§ Text segment:
══════

THE FOURTH KIND proves that a horror film doesn’t need splashy digital effects or pyrotechnics to be effective. On the contrary, to work, a film needs to establish a discombobulating sense of unease, the which happens here with a smartly low-key mood. Director and co-writer Olatunde Osunsame couples that with some very smart filmmaking techniques to bring into play something else, that most terrifying of sensations, utter powerlessness in the face of something relentless and unswayable. While the subject at hand is alien abductions, the title refers to the fourth level of interaction with alien visitors, it would work as effectively as a study of madness.

══════

§ Source information:
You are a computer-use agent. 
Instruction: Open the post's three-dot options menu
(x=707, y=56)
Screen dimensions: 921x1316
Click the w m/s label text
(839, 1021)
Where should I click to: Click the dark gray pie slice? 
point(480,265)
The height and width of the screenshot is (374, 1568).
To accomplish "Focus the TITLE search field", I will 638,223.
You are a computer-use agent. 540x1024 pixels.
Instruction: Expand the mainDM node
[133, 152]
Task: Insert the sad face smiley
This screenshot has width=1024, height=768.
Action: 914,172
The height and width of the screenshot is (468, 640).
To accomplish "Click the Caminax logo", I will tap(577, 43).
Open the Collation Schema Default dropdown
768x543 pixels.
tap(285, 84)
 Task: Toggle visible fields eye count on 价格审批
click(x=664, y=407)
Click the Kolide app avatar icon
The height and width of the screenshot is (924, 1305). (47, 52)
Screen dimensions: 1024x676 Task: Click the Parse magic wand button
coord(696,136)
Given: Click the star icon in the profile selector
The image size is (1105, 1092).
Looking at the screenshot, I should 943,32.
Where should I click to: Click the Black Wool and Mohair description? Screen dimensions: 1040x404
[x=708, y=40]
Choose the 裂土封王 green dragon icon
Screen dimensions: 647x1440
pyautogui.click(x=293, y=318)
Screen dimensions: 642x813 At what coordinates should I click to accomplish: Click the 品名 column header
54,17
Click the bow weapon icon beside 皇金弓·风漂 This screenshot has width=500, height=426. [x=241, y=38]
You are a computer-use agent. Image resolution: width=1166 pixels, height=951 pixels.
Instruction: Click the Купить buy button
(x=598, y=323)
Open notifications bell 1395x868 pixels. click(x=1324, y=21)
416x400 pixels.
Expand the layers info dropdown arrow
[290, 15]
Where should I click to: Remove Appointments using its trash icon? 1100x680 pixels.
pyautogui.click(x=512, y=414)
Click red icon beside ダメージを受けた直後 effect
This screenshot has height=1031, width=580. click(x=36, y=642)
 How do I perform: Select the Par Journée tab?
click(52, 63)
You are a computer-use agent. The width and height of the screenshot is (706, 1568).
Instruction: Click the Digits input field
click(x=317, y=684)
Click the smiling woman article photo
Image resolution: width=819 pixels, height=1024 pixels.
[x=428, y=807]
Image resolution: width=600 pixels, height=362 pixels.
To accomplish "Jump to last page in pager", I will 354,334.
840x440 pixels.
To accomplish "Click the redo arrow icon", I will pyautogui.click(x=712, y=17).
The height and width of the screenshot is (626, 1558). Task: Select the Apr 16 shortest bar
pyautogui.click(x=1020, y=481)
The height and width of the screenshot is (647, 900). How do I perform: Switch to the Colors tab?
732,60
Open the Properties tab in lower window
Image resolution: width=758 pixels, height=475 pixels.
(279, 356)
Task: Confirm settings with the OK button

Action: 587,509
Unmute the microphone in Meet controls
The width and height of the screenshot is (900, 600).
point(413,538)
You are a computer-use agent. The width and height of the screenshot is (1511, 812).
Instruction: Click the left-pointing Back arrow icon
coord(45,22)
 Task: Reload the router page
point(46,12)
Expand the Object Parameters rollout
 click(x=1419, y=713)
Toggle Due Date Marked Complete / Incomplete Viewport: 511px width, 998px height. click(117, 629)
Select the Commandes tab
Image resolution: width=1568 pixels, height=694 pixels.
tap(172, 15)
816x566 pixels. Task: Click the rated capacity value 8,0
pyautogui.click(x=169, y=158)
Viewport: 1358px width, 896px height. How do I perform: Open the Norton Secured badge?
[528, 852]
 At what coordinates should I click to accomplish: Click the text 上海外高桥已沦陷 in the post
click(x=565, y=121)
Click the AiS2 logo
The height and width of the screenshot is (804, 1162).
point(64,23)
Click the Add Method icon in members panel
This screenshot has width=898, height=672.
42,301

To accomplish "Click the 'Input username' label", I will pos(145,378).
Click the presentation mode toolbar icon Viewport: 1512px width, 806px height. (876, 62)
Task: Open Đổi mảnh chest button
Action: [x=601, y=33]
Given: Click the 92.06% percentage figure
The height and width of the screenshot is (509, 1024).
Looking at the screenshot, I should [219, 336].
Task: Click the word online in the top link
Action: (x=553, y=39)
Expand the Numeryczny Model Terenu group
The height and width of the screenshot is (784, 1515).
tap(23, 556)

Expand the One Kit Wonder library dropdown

══════

§ Required work:
A – Answer these questions about the review of The Fourth Kind:
(i) Who directed and co-wrote the film?
(ii) What does the film's title refer to?
(iii) What does the review say a horror film does not need in order to be effective?
B – Pick up the review of The Fourth Kind after its final sentence and carry it forward in the same voice.

§ Answer set:
A –
(i) Olatunde Osunsame.
(ii) The fourth level of interaction with alien visitors.
(iii) Splashy digital effects or pyrotechnics.

B –
Director and co-writer Olatunde Osunsame uses some very smart filmmaking techniques to create a taut and growing sense of terror. The colors there in Nome, Alaska, are somber. The tone is quiet, with only truly blood-curdling screams punctuating the stillness at irregular intervals. Basing his story on actual abduction cases, his mis-step is to have star Mila Jovavich step out of character at the beginning of the film to introduce herself as herself and as psychologist Dr. Abigail Tyler, the putatively real person she plays. In what could have been more tidily done with a screen crawl, such as the one that ends the film, she goes on to explain that what the audience will see is actual footage (where available) and dramatic recreations based on eyewitness testimony. There are facts and figures aplenty following. Millions upon millions of witnesses to UFOs flying through the sky (a selection of actual audio of witnesses plays over the closing credits), the peculiarly high number of unsolved murders and disappearances in Nome. The even more peculiarly high number of FBI visits there in comparison to Anchorage.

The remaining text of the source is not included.